On the older side of the facility, the cells have open bars. This makes it possible for an inmate to grab and injure a corrections officer or hit him with a “feces grenade” (a shampoo bottle containing a mixture of feces and urine). These older cells also lack wickets through which food trays can be passed, meaning the officer has to open the cell door to feed someone.
While Adams County has had one assault in the last 18 months, Northampton County experiences 100 a year.
“My hat’s off to the officers,” said Keen, saying they work under stressful conditions.
The current layout of the jail is what Keen calls a linear or “old school” design, making it impossible for corrections officers to see all inmates under their supervision. In one area, cell blocks are arranged in a linear design on an upper level, with a gate that is only at thigh level.
Keen, who is built like an NFL lineman and did play college football, said it is impossible for someone his size to walk through the area without his shoulders rubbing up against the open cells. If he attempt to move away from the cell, there is a risk that he could go over the railing and fall onto the floor below.
State law and liability
Keen indicated that the jail is scheduled for inspection by state corrections officials. If it falls below the minimum standards set by the state, the county will eventually be forced, at its own expense, to house inmates in other counties.
This combination of increased census, mental health issues, growing female population, maintenance issues, poor design and officer safety issues makes the county ripe for a civil rights lawsuit. Keen warned that eventually, someone is going to be hurt seriously or fatally. “Then we’ll say, ‘Why didn’t we do something earlier?’”
Keen said a new facility might surprise some people. Instead of having a fortress-like look, most new jails look like a school or office building.

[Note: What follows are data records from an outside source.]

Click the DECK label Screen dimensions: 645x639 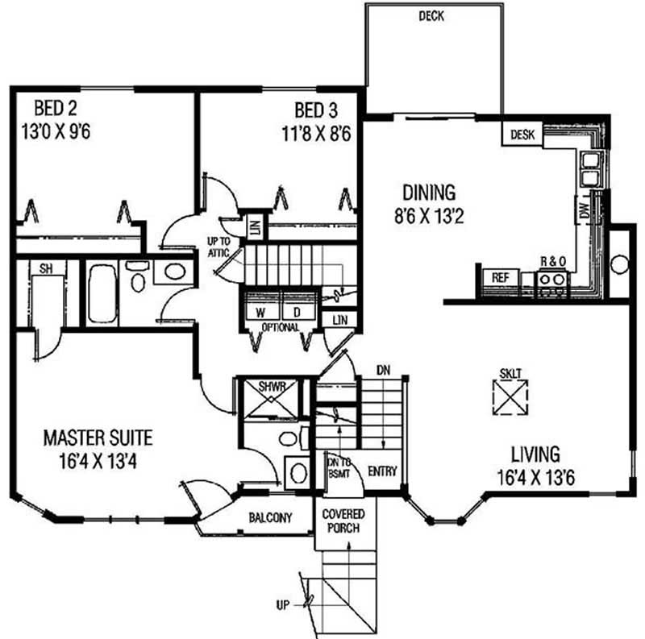(431, 16)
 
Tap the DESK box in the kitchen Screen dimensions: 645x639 (522, 134)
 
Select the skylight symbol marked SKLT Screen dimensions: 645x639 (510, 396)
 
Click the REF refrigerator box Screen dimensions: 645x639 (500, 277)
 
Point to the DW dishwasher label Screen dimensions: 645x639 (585, 210)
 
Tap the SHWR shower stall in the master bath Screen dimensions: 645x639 (272, 398)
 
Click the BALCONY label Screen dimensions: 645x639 (270, 517)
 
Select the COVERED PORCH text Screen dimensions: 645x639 (343, 521)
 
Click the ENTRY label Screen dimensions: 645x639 (382, 471)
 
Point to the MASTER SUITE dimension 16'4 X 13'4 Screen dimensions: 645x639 (98, 462)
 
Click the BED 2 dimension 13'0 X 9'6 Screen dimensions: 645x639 (56, 132)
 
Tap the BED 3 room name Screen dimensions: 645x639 (316, 110)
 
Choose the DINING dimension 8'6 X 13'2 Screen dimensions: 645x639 (429, 216)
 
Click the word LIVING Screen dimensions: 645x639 (535, 454)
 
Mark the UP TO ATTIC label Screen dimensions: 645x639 (218, 247)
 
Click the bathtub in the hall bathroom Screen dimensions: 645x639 (102, 293)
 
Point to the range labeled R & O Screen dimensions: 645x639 (551, 282)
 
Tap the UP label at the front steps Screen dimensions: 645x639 (283, 605)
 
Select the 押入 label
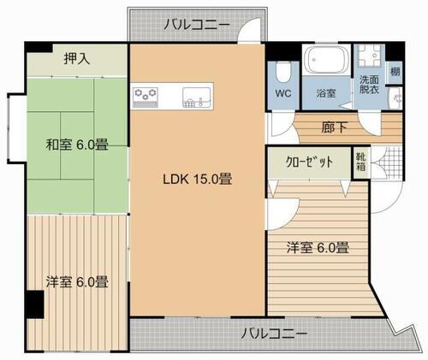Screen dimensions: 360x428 pos(78,59)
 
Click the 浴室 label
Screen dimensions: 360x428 pos(326,91)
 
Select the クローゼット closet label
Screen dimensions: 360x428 pos(309,162)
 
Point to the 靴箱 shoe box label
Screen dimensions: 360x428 pos(362,162)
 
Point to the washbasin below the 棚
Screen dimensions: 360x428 pos(395,98)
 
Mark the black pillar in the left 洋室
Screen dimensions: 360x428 pos(33,303)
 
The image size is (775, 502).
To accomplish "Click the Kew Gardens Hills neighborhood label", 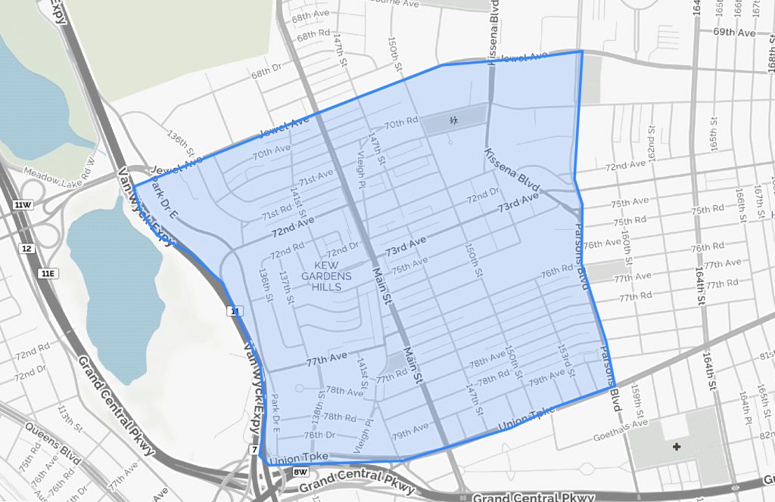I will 326,276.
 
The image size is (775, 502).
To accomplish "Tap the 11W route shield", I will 23,205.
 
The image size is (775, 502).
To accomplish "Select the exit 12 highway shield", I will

Urban yards would be built inside the walls on a tract between 40 and 60 acres.
Keen said there are three options.
First, move everything to a new location. Second, keep female inmates in Easton and the work release facility in West Easton and build a new facility for males. Third, keep the female inmates in Easton and bring the work release inmates back to Easton, but build a new facility for the males.
Keen said several sites have been studied, though he did not say where. It seems unlikely it would remain in Easton. It would cost $20 million just to tear down the current facility, and at least half the inmates would have to be sent to several locations for two years.

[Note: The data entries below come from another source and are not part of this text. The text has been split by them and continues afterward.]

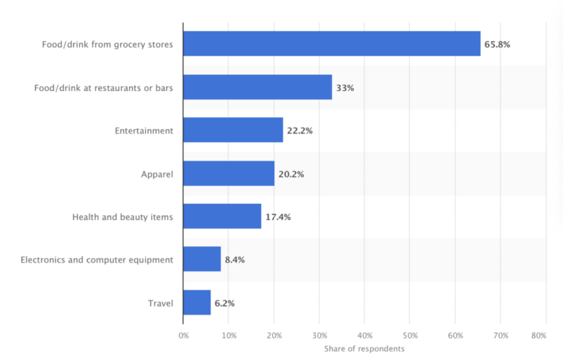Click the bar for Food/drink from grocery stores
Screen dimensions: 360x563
pos(331,44)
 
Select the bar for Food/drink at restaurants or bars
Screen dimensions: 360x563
pos(257,87)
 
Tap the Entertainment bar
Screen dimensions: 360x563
pos(233,131)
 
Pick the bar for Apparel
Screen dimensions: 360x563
pos(229,174)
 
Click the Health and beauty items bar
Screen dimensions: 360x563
pos(222,216)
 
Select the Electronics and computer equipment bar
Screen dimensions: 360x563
pos(202,259)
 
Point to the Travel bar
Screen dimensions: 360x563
pos(197,302)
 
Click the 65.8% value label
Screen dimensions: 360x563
pos(497,45)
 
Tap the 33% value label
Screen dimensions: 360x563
pos(345,88)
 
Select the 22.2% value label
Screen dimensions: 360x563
pos(300,131)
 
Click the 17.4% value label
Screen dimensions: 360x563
pos(278,217)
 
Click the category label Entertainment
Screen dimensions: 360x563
pos(144,131)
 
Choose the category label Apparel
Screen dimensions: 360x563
pos(157,174)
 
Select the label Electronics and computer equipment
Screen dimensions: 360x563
pos(97,260)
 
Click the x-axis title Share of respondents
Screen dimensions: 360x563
pos(364,348)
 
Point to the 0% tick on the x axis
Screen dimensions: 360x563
pos(183,335)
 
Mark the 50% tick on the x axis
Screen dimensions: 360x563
pos(409,335)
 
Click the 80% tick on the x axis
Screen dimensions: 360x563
pos(539,335)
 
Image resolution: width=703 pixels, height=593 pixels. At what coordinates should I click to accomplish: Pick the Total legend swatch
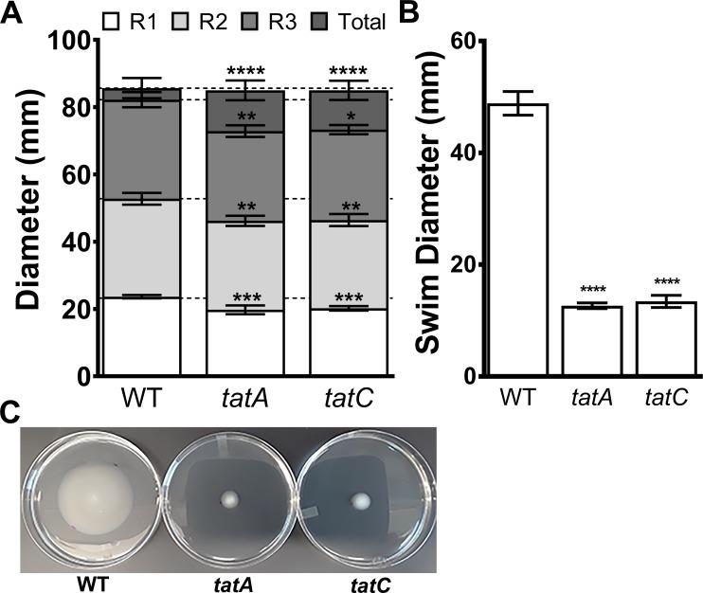point(322,21)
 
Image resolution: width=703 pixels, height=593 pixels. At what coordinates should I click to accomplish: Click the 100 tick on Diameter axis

Keen said no one would be able to walk around in the new facility and would be released from Easton. Bob Werner suggested that it might be possible to market a new jail to another community on the basis of jobs produced. But John Cusick said a jail in another community like the Gracedale campus will be controversial, and recommended the county retain good zoning counsel for what will obviously be a fight. “It’s gonna take time, effort and political will to move this ahead,” he said. He added that this is not a Democratic or Republican issue, but is something that needs to be done to accomplish a “core function of county government.”

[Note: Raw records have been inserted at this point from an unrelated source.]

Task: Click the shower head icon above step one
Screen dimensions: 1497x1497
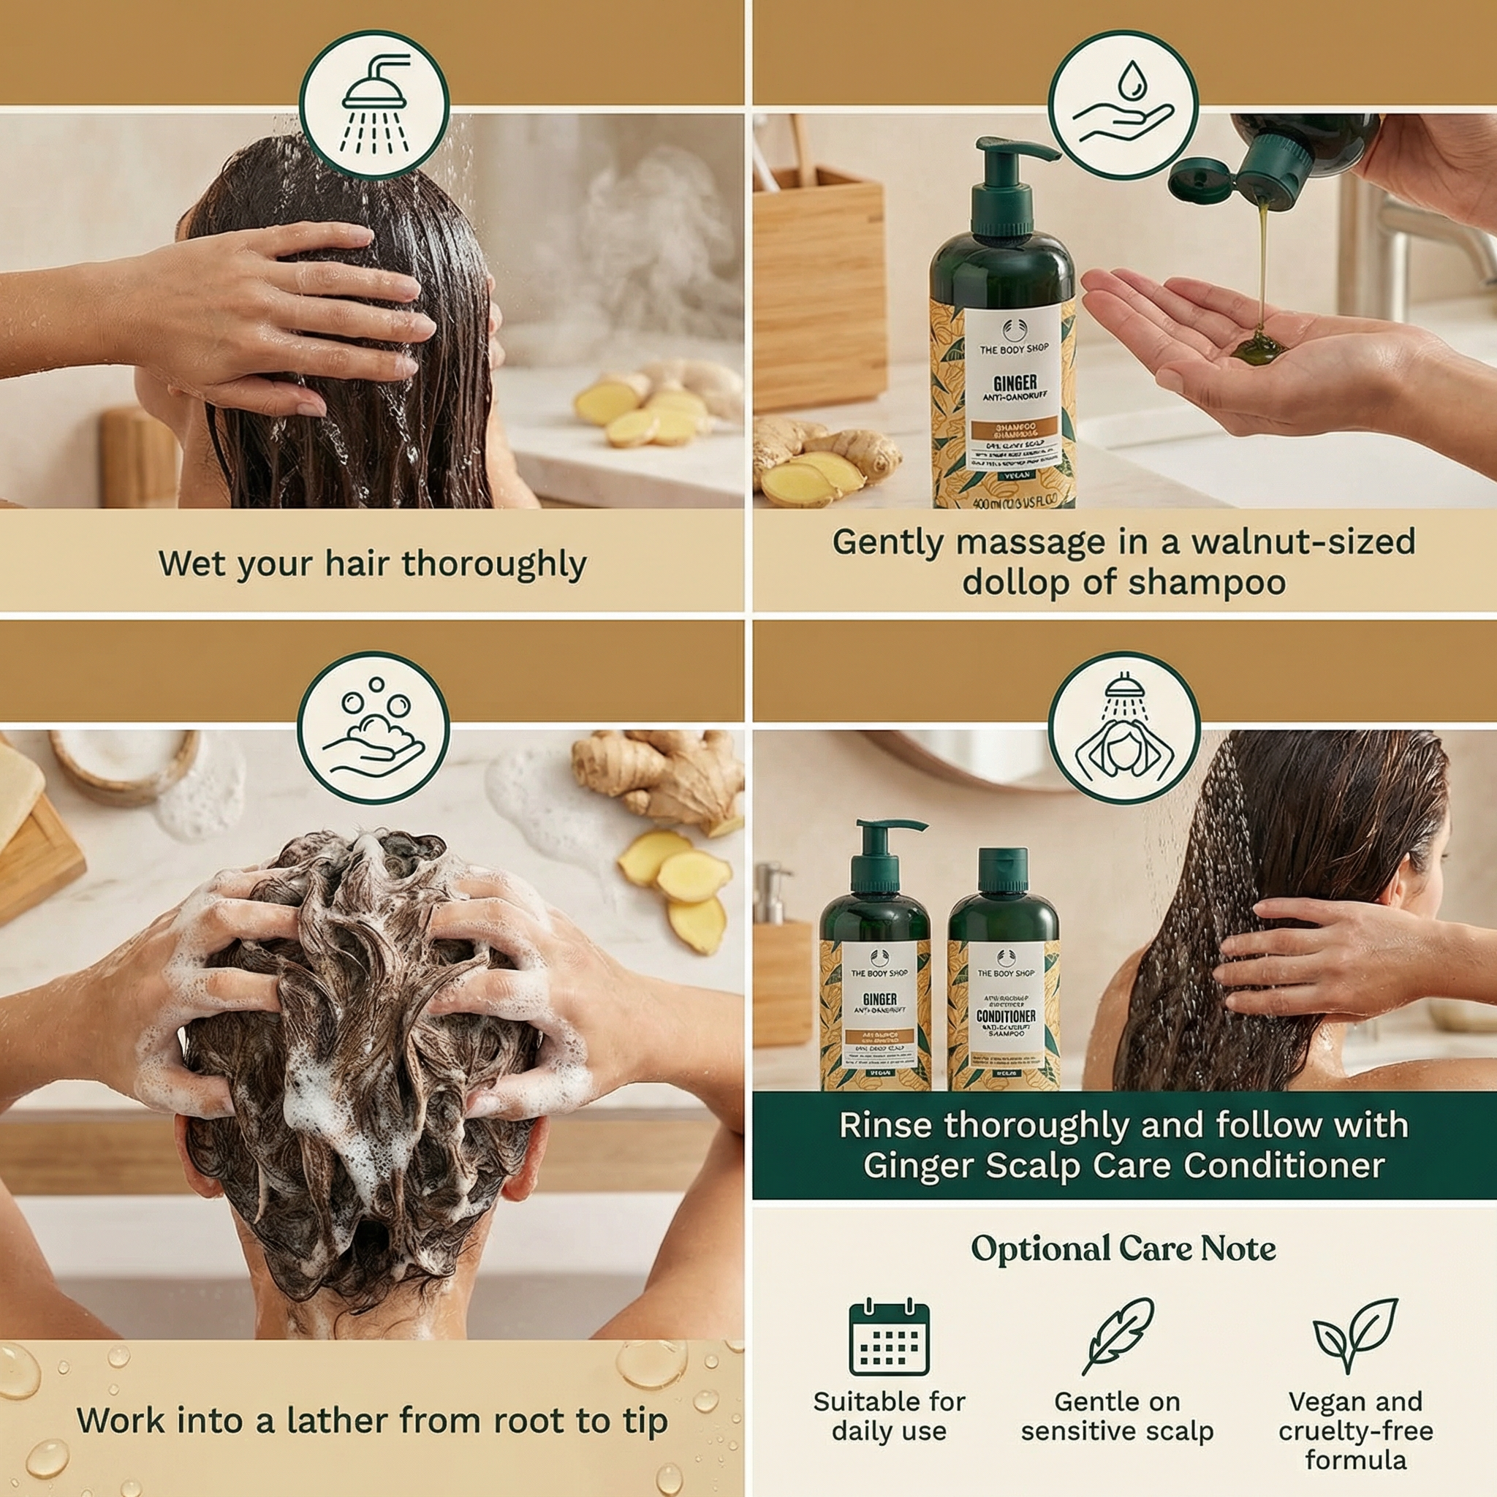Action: point(374,105)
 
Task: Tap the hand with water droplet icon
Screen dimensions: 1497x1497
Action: point(1123,105)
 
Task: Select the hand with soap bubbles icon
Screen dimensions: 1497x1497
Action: point(374,727)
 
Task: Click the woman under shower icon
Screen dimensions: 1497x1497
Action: point(1123,727)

The problem, as Ron Angle stated when he was on council, is “who the hell wants a new prison?” Especially when the price tag is over $100 million.
Hayden Phillips said where the new jail goes is an administrative decision, but “this is something that needs to be fixed.”
Acting Director of Administration Cathy Allen said the county is very serious about a new site, and will be back to council in 30 to 60 days once funding sources are identified. She hinted, “some of the people we need to be in our corner will be in our corner.” Werner added, “There are people we have met with in the past that have changed. Positions have changed.”
Ken Kraft wants to break ground now. “We have a 200-year-old prison and we have a morgue in a barn,” he said. “That’s Northampton County in a nutshell.”